New highs are nothing to be scared of

A quantitative look at what happens when the S&P500 index sets new all-time highs.

The S&P500 index ($SPX) in the US set a new all-time closing high today - the first since the end of August. I remember reading comments in the financial (and social) media since those last highs that the market is overbought and due for a pullback, especially as we’re now in the longest bull run in history - although that is hotly debated, and possibly the subject of another post.

Following the new high on August 29th investors did seem nervous. In fact the index proceeded to register lower highs and lows for six consecutive days (the first time since May 2012) - but it’s important to remember that it stayed within 2% of that high of the 29th before recovering. So are those commentators correct? Is there any justification that they should feel that a downturn is imminent just because a new high is recorded - especially given that an even higher high is now in place?

Let’s take a look at a long-term chart of the S&P500 index and highlight every new closing high. The easiest way to see them is by using the Show Bar tool set to display as a line. This tool highlights any true/false event on the chart, in this case using the HIGHESTHIGH() function to show when the close is higher than any previous close in the last 50 years:

CLOSE() >= HIGHESTHIGH(CLOSE(), BACKTYPE=Years, BARS=50)

Custom Show Bar Tool Custom Show Bar Tool

As you can see, the green vertical lines are usually grouped together indicating that new highs are often followed by more new highs, ie once the market has momentum it tends to keep going.
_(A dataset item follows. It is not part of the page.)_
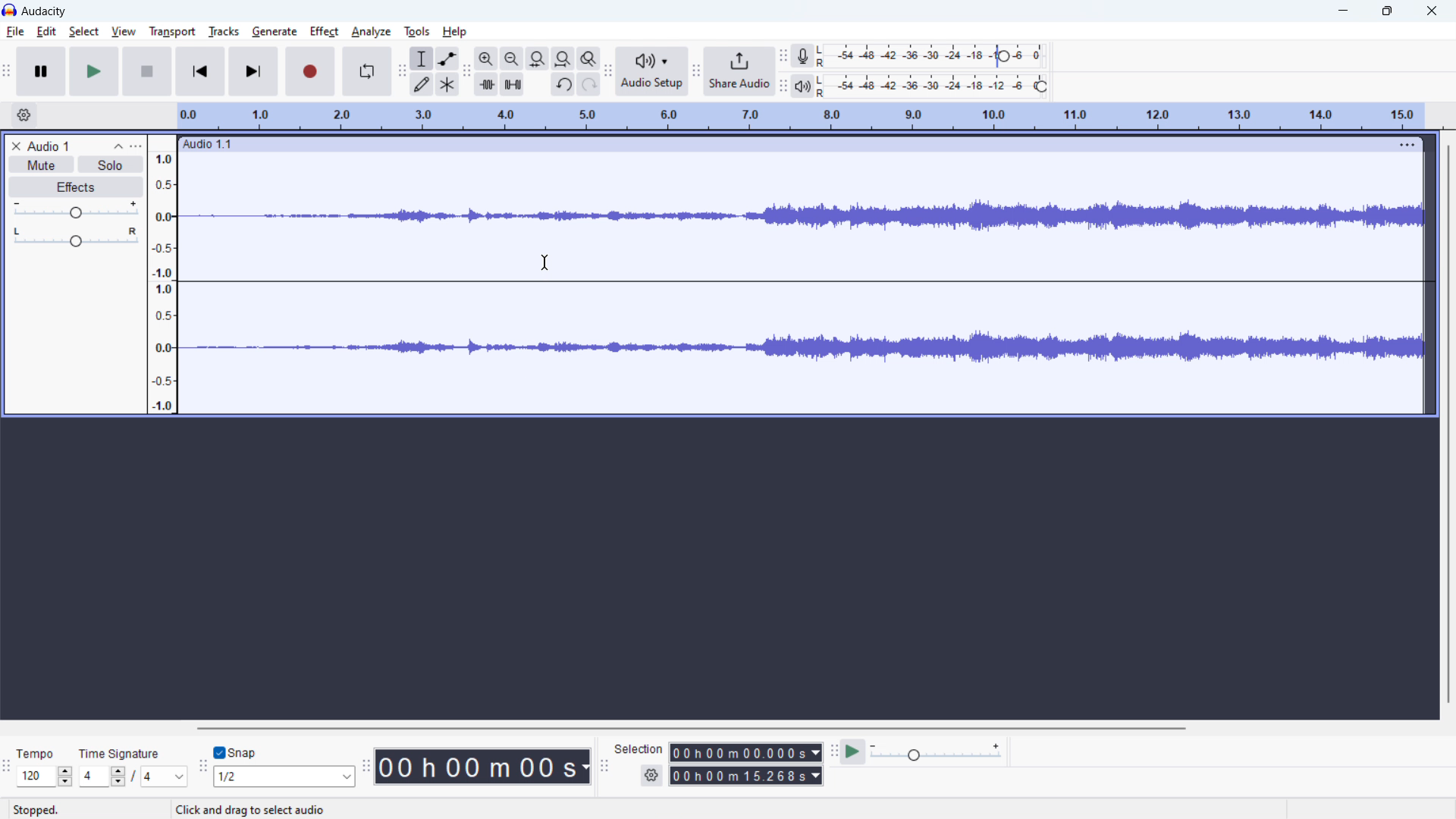  Describe the element at coordinates (76, 236) in the screenshot. I see `pan: center` at that location.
However, occasionally they have occurred just before a correction, such as in 1968, 1972, 1987 and more recently in 2007.

This is all interesting from an academic point of view, but how do we know what to do when we are getting a new high and the media starts calling for a pullback? This is where we have to cut through all the noise and look at the statistics to see what has happened previously. We can do that with Optuma’s Signal Tester.
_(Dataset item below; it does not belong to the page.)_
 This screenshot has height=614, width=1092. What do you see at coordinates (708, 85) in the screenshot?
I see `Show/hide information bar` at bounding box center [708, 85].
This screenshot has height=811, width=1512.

By using the same script formula as the Show Bar above, the Signal Tester takes an entry every time there is a new all-time high (so at every vertical green line in the image above) and calculates the average return after every signal, plotting the returns over time. Today’s high was the 1,274th new all-time high using data since 1950 (ie not including the historical hypothetical data calculated before the index existed). The Signal Test results tell us that the mean return of the previous 1,273 new highs was 4.9% six months - approximately 132 trading days - after each signal, with a probability of gain of 77%. In other words, you would expect three wins for every loss if you took an entry on every new high and would gain, on average, almost 5% six months later.

Signal Analysis Signal Analysis

If you look at the left of the chart above the -22 represents 22 days before each signal (about a month of trading). The steep incline leading up to Day 0 (ie each entry) illustrates the strong momentum going in to each new high.

Of course, this doesn’t mean that the index will be 5% higher in 6 months’ time, but history tells us that new highs are certainly nothing to be scared of.